• **WORK TASK**
Write out the passage from the forum thread about Dutch Passion seeds, starting at "Whats up Buddy." and ending at "with no issues.".

# What is the deal with Dutch Passion?



## BuddyLuv (Nov 28, 2008)

OK I am not new to growing in general. I have purchased two sets of beans from Dutch Passion recently, Blueberry Fems and Purple #1. First to the Blueberry Fems, they all hermied on me. I grew five in my main room, and then I grew the other five in my BC Northern Light's Producer. Both time in different environments with different nutes they hermied at 7 weeks respectfully. Now I just germinated 5 of the Purple #1 seeds and only two germinated. This is kind of getting ridiculous considering what the charge for their genetics. Nirvana has always been good to me during germination and none of the females I have gotten hermied on me. Here is a run down on the Nirvana ratios, Bubblicious 10/10 with 4 males, Top 44 10/10: 2 I killed with 6 males, Big Bud 8/10 7 males, and Purple Power 9/10 males unknown yet, Aurora Indica 10/10 males unknown yet. As you can see I am beginning to think that you do not always get what you pay for.


----------



## UKgirl420 (Nov 28, 2008)

*geez you have had some bad luck ,,,heres some green mojo for future girls :48:*


----------



## HippyInEngland (Nov 28, 2008)

Hello BuddL 

I know the feeling you have, I had a disasterous year this year with males, in the future im going to use a stable fem and clone the heck out of it.


----------



## andy52 (Nov 28, 2008)

i also have had a high rate of males.i hate its happened to you buddy,and others.i just feel better knowing i am not the only one.i understood it when i was screwing around with bag seeds,but not suppossedly good genetics.its totally hisheartening to spend all the time nurturing these plants,to have all this waste of time and money.gotta be a better way.i for one do not like keeping a mother plant,as i like to keep changing strains.i like to experiment with all the different ones.thats why i keep a journal so i can go back and see what the different plants need.


----------



## Pothead420 (Nov 28, 2008)

even if you have the perfect setup there's still a chance fem seeds will hermie
your better off getting those strains as regular beens find a keeper and turn it into a mother plant


----------



## NorCalHal (Nov 28, 2008)

Whats up Buddy. 
I too have ordered from DP numerous times. 
The only issue I had was from Feminized beans (skywalker), and yes they all hermied, but that is the trait of Feminized beans man. It wasn't enough to ruin my crop, but still a pain anyway.

I have had sucesful runs of DP beans also. Skywalker reg beans, Mazar,Flo. All went real well with no issues.


I would just stay away from Fem beans.


----------



## Kupunakane (Nov 28, 2008)

WOW,
  Thanks heaps you guys, I just got this wonderful vision of my redwood deck and patio all in stone work and multi-leveled with redwood slated benches facing south and my mothers all lined up in a row. Having a good mother takes away most of those difficultys. I need a small waterfall.
BRENS_PHOTOS_519.jpgGarden1.jpg
garden_2007_032.jpgSat_3_May_059.jpg

smoke in peace
KingKahuuna


----------



## time4tokin20s (Nov 28, 2008)

• **PROVIDED RECORDS**

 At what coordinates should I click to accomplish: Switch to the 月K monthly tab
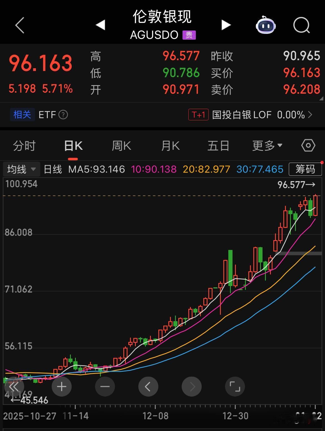pos(170,145)
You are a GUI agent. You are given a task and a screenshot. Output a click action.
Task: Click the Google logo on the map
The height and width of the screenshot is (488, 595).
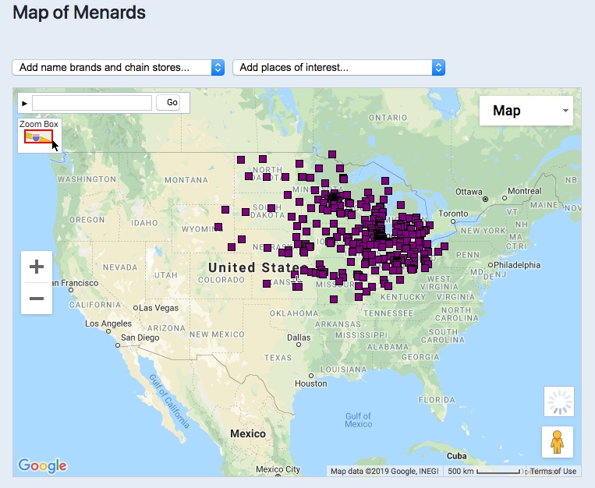42,465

• **SOLUTION**
Whats up Buddy. 
I too have ordered from DP numerous times. 
The only issue I had was from Feminized beans (skywalker), and yes they all hermied, but that is the trait of Feminized beans man. It wasn't enough to ruin my crop, but still a pain anyway.

I have had sucesful runs of DP beans also. Skywalker reg beans, Mazar,Flo. All went real well with no issues.